Abstract

Mudlumps in the Monitor Butte Member of the Upper Triassic Chinle Formation are the product of syndepositional deformation in lacustrine, delta-front, and prodelta deposits. Diapirism in lacustrine and delta deposits caused intraformational folds and faults that were penecontemporaneous with sedimentation. Deposition of the Shinarump, Monitor Butte, and Moss Back Members of the Chinle Formation in southeastern Utah was in a complex fluvial-lacustrine system, in which fluvial channel systems with abundant wetland floodplain environments flowed generally west into a large lake. Intraformational deformation occurred in lacustrine and deltaic units near the lake margin. Lacustrine deposits in and near the upper part of Glen Canyon are locally well exposed and are composed of red and purple bentonitic mudstone, which, in places, contain ostracodes, and burrowed, sandy limestone. Prodelta deposits are composed of gray and purple bentonitic mudstone. These lacustrine and prodelta deposits contain high-angle reverse faults, locally vertical beds, and diapiric strata interpreted as mudlumps. Delta-front deposits comprise green, micaceous and carbonaceous, coarsening upward sequences of foresetbedded siltstone and sandstone that dip as much as 28° and are as much as 24 m thick. Rapid progradation of the delta front over prodelta and lacustrine sediments produced overloading and subsequent deformation by diapirism.
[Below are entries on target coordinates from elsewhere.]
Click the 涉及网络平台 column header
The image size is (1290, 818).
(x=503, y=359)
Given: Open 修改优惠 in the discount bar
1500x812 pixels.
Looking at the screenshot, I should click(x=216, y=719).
The mechanism of formation of the Monitor Butte mudlumps appears to have been similar to that proposed for modern Mississippi River delta mudlumps. The processes that formed the mudlumps in the vicinity of Glen Canyon may be the same processes that produced the vertical and contorted bedding that is more poorly exposed in the Monitor Butte Member elsewhere on the Colorado Plateau.